Preparation

To prepare crust: Combine 3/4 cup nuts (or oats), whole-wheat flour, all-purpose flour, sugar and salt in a food processor; pulse until the nuts are finely ground. Add butter; pulse until well incorporated. Whisk egg, oil, 1 teaspoon vanilla and almond extract in a small bowl. With the motor running, add the mixture to the food processor. Process, then pulse, scraping down the sides, if necessary, until the mixture begins to clump, 30 to 45 seconds (it will look crumbly). Measure out 1/2 cup of the mixture and combine in a bowl with the remaining 1/4 cup chopped nuts (or oats). Set aside for the topping.
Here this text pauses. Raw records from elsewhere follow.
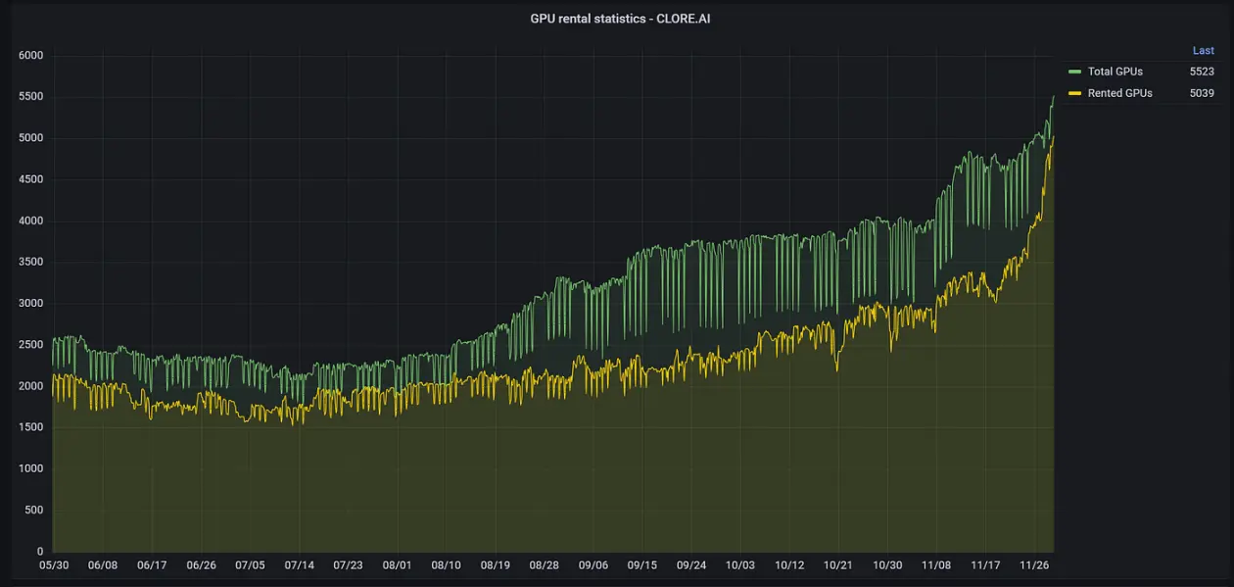The height and width of the screenshot is (587, 1234).
Task: Click the 0 label on the y-axis
Action: pos(40,553)
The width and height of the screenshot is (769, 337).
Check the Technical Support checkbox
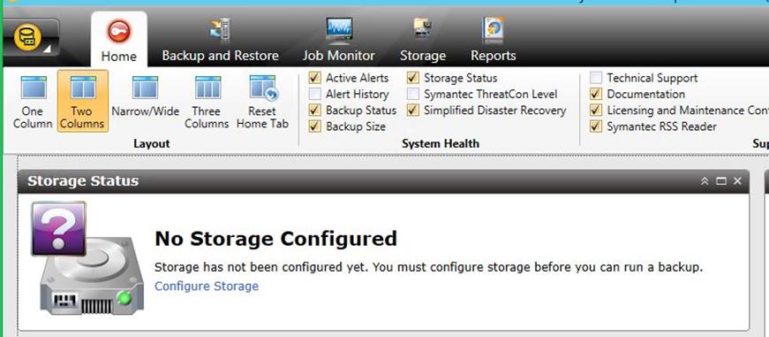pos(596,78)
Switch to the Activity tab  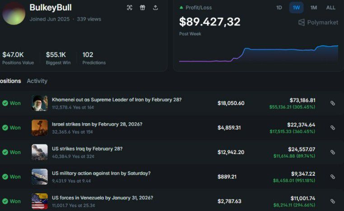(37, 81)
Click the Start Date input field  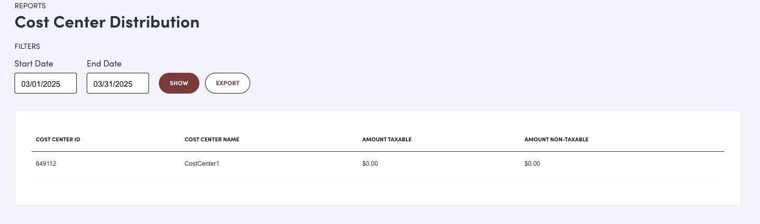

Preheat oven to 400°F. Generously coat a 9-by-13-inch baking dish with cooking spray. To prepare fruit filling & assemble bars: Combine 2 cups dried fruit, cider, sugar and cornstarch in a large saucepan. Bring to a simmer over medium heat, stirring constantly, until the mixture is very thick, 4 to 5 minutes. Stir in the remaining 1 1/4 cups dried fruit and 1 teaspoon vanilla.

Transfer the dough to the prepared baking dish. Spread evenly and press firmly into the bottom to form a crust. Spread the fruit filling over the crust. Sprinkle the reserved topping over the filling. Bake the bars for 15 minutes. Reduce oven temperature to 350° and bake until the crust and topping are lightly brown, 25 to 30 minutes more. Let cool completely before cutting into bars, at least 1 1/2 hours

Nutrition Advice

Why are healthy snacks important?

Snacks are important for energy and to help you meet your nutrient needs for the day. Snacking is a healthy way to maintain an ideal body weight. This is because snacking will break long fasts between meals and prevent overeating at your next meal. For children who are active and growing, snacks can play a major role in managing kids’ hunger and boosting nutrition. Some of the best snack choices are fresh fruits and vegetables, raisins or other dried fruit, whole-grain cereal and crackers, nuts in small portions, low-fat granola bars, baked chips and rice cakes.